Just squeaking in a blog post at the last moment to keep to my ‘at least 4 a month’ quota. Lots has happened this month, Mayfest took up a great deal of it, then I completed 10,000 words of PhD chapter 1 and other material for my first year progress board, including all of the fore-planning (I actually have the next two and a bit years planned out, which is an unusual combination of reassuring and scary). I’ve also released a first foray into soundwalk style storytelling to the general public, and agreed to and submitted an abstract for a joint paper on the inefficiencies of the academic conference in representing performative thoughts for a TaPRA conference in September… That’s written better in the actual abstract. So a busy month, though I really do intend to do a run down of my experiences at Mayfest sometime soon, promise.

The image above is from the soundwalk I’ve released, check it out at http://walkwith.tumblr.com – all it requires is an mp3 player, 10 minutes, and some rain. I would really appreciate any feedback you have – either in text/audio/image/video form via the site, Twitter, or even posting me handwritten/collected things (as some people have). It’s my first experiment in the form, and at the moment is a bit like a monologue-with-interactive-bits than something that might be called truly interactive or player-as-protagonist driven. I shall have to get working with the second-person referential, I think. I’ve also got plans to play with binaural audio – to develop a real 3D feeling with the headphones. You can hear some really good examples of where that can lead at Papa Sangre’s house, the audio storytelling is there described as a ‘video game without video’. Make sure you wear headphones when listening. I’m getting some mic’d up ear buds and a cheap minidisc player (from Twitter, the lovely @daveisanidiot) to experiment with that. My brother (trained sound engineer if you’re hiring/have intern work/want someone to hold a boom mic whilst BREAKING WOOD) is also going to help out, so more technical stuff and higher quality hopefully forthcoming.

WORK INSTRUCTION A: In the rows from the line with "Image resolution: width=1016" up to and including the line with "pyautogui.click(x=540, y=637)", replace "GUI agent" with "screen assistant" and reproduce those lines with nothing else changed.

RECORDS SUPPLIED:
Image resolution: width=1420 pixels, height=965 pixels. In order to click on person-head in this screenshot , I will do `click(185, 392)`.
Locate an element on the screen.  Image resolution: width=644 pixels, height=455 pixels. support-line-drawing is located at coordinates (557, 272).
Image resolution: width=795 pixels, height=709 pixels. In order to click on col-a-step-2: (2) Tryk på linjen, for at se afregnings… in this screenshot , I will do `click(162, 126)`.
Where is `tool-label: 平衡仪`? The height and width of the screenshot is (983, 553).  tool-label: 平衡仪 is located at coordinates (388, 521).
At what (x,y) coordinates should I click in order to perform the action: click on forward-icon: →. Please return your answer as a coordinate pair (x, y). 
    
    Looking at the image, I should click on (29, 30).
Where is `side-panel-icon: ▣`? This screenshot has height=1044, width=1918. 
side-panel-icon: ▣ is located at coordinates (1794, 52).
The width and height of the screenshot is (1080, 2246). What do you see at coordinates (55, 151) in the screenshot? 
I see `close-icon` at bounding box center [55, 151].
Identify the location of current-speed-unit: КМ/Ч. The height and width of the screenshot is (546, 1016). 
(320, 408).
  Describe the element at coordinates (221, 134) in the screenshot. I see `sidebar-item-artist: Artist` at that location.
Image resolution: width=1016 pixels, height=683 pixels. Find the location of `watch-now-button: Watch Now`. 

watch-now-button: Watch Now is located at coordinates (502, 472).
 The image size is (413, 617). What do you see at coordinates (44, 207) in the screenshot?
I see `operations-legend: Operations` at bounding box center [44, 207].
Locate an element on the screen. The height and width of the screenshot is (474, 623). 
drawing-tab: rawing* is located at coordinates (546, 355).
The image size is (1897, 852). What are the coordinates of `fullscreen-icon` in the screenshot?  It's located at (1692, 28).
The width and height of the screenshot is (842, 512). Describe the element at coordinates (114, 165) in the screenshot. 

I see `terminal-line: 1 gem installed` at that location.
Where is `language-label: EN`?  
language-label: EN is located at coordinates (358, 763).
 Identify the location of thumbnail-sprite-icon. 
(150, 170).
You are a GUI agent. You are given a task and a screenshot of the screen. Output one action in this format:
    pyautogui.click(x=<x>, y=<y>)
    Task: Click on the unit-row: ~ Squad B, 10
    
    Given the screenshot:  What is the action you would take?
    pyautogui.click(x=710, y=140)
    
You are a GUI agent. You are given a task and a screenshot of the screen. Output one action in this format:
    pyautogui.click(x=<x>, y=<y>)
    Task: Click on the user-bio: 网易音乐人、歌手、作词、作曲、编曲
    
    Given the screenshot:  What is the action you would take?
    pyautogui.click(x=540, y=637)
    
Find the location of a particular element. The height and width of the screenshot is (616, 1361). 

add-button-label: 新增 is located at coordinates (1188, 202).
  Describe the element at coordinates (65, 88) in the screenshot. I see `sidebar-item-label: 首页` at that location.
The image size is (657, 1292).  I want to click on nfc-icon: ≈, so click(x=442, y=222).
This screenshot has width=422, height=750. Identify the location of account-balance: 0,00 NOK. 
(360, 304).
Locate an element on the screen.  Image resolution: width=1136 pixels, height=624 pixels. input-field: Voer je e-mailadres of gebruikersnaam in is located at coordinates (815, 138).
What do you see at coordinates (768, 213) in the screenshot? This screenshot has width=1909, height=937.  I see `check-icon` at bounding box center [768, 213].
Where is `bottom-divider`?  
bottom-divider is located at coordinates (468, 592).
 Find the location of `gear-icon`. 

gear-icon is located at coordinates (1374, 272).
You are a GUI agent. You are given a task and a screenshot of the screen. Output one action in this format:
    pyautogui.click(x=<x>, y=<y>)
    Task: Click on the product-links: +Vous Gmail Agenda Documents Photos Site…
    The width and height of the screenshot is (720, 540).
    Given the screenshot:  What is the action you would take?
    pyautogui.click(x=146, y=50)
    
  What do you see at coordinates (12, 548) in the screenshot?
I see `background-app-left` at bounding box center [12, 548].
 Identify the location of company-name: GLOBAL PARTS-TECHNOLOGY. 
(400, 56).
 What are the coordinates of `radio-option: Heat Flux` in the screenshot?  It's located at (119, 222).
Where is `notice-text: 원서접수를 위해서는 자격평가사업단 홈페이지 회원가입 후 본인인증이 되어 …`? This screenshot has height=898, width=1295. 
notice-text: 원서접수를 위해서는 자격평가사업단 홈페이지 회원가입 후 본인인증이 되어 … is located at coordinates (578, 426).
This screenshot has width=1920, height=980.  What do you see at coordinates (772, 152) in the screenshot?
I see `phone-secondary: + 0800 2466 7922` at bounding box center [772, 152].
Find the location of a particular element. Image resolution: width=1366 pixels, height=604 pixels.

WORK INSTRUCTION B: According to the blog post, what does the released soundwalk require? List every item.

EXPECTED OUTPUT A:
Image resolution: width=1016 pixels, height=683 pixels. Find the location of `watch-now-button: Watch Now`. 

watch-now-button: Watch Now is located at coordinates (502, 472).
 The image size is (413, 617). What do you see at coordinates (44, 207) in the screenshot?
I see `operations-legend: Operations` at bounding box center [44, 207].
Locate an element on the screen. The height and width of the screenshot is (474, 623). 
drawing-tab: rawing* is located at coordinates (546, 355).
The image size is (1897, 852). What are the coordinates of `fullscreen-icon` in the screenshot?  It's located at (1692, 28).
The width and height of the screenshot is (842, 512). Describe the element at coordinates (114, 165) in the screenshot. 

I see `terminal-line: 1 gem installed` at that location.
Where is `language-label: EN`?  
language-label: EN is located at coordinates (358, 763).
 Identify the location of thumbnail-sprite-icon. 
(150, 170).
You are a screen assistant. You are given a task and a screenshot of the screen. Output one action in this format:
    pyautogui.click(x=<x>, y=<y>)
    Task: Click on the unit-row: ~ Squad B, 10
    
    Given the screenshot:  What is the action you would take?
    pyautogui.click(x=710, y=140)
    
You are a screen assistant. You are given a task and a screenshot of the screen. Output one action in this format:
    pyautogui.click(x=<x>, y=<y>)
    Task: Click on the user-bio: 网易音乐人、歌手、作词、作曲、编曲
    
    Given the screenshot:  What is the action you would take?
    pyautogui.click(x=540, y=637)

EXPECTED OUTPUT B:
- An mp3 player
- 10 minutes
- Some rain